作为统帅三军的主将,萨尔实力极强,塞娅一时无法取胜,和他战成平手。刀剑的光影在暗沉明灭的黄金宫中削抹,攻守的步伐如同鼓点般富有节奏。塞娅双手持剑,急于寻找取胜的机会,而萨尔也暗暗着急,不住瞄着殿外。每当他试图开口时塞娅便会发动猛攻,迫使他将注意力转移到战局当中。亲卫们得不到指令,依旧在殿外犹豫。
塞娅的剑划伤了萨尔的手臂,鲜血飞溅出来。殿外的人看不清到底哪一方受伤,但鲜血激发了他们的本性,六个亲卫一拥而上。龙苏心里一沉,和他们缠斗在一起。
伽罗无声无息地踏入战场。这一刻她仿佛锁定了猎物的小豹子,因为第一次狩猎还透露着隐隐的兴奋。她全神贯注地观察塞娅的每一个动作,似乎要从母豹的示范当中找到机会。
她将自己藏于金殿的阴影,呼吸平静,目光尖锐。当塞娅的重剑和萨尔的弯刀狠狠架在一起时,不知何处而来的风暴也席卷了这个七岁的小姑娘,她高高地跳了起来,犹如一头首次亮出爪牙的小狼。她眼里只有萨尔的后背,公主的裙摆在空中划出一道孤绝的弧线,匕首深深贯入萨尔的后心。
一击即胜,干脆利落。
塞娅眸中划过一抹惊艳之色。她随即砍下萨尔的头,挑在剑尖上,举着那柄剑走出殿外。
她走得慢而果决,步伐带着一种可怕的威严,所有士兵都被慑住了,温顺地朝两边让开一条路来。或许他们已经隐约意识到,黄金城要变天了。
“萨尔是谁?”
塞娅轻声细语地问。“龙苏将军,我在问你。”
浑身浴血的龙苏一振长剑,高声喊道:“反贼萨尔,谋害主君!王上明察,现已伏诛!”
所有黄金士兵听到他喊塞娅“王上”,俱是浑身一震。然而塞娅提着那颗头从他们面前走了过去,每一脚都带着把他们踩在地里的那种狠:“奉我为主,生。继续作乱,死。”
“你们的将军和主子们的打算,都听得很清楚吧?”
她缓慢地走在军中,长剑一路滴血,所到之处人人心惊:“他们要贩卖你们的妻子儿女,要掠夺你们的金银财宝,要求和,要让你们当奴隶。哦,是的,要让你们这些生在伟大的军旗下的人眼睁睁地看着自己的妻女被淫辱。”

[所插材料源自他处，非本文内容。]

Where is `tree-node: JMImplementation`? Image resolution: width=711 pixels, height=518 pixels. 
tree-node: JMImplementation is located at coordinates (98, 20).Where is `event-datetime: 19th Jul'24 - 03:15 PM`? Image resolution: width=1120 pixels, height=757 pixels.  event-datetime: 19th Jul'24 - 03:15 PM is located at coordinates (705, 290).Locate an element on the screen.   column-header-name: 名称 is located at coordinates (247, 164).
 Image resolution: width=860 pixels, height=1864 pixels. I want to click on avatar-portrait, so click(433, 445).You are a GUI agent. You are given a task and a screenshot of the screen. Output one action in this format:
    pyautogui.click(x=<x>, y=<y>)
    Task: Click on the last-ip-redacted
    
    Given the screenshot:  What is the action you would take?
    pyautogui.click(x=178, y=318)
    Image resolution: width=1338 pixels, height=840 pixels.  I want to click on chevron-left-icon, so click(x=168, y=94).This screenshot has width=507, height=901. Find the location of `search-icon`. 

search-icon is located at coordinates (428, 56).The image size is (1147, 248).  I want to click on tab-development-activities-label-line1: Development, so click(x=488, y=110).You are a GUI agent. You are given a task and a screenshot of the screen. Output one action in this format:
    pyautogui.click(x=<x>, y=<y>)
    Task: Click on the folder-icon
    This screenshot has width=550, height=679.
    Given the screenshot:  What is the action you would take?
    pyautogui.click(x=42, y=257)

“但我要用剑和矛重新树立黄金战士的光荣,用铁与火洗清失败的耻辱!我要保护黄金王族的火种,因而,我绝不会背叛你们!”
“诸位勇士,请选择吧。奉我为主,生。继续作乱,死!”
群龙无首之时,人们最容易受到他人的影响。龙苏头一个带着他的亲卫跪了下去:“臣等拜见王上!”
沉默片刻后,其余士兵们跟着跪了下去:“臣等拜见王上!”
第二天的太阳升起的时候,塞娅已经完成了对黄金军的整编。她将黄金军一分为二,分别由龙苏和自己的亲信纳鲁尔统领。禁卫军虎牙也承担起了布置城防的任务,塞娅收编了大贵族们的私兵编入军队,又用军队镇压了其他有异议的领主。
自此黄金城所有兵权已落入塞娅手中,黄金城的城门也在这一天彻底关闭,直到自由的那一天才重见天日。这一切都以迅雷不及掩耳之势被完成,消息传到其他部的时候,城门已关,往来隔断,无论其他部落发出多少信都石沉大海。
当整个牧族陷入主战热潮的时候,塞娅发出截然相反的声音要求和平。而当众人决定献城投降的时候,塞娅再次站了出来,以一己之力扛起了宁死不降的战旗。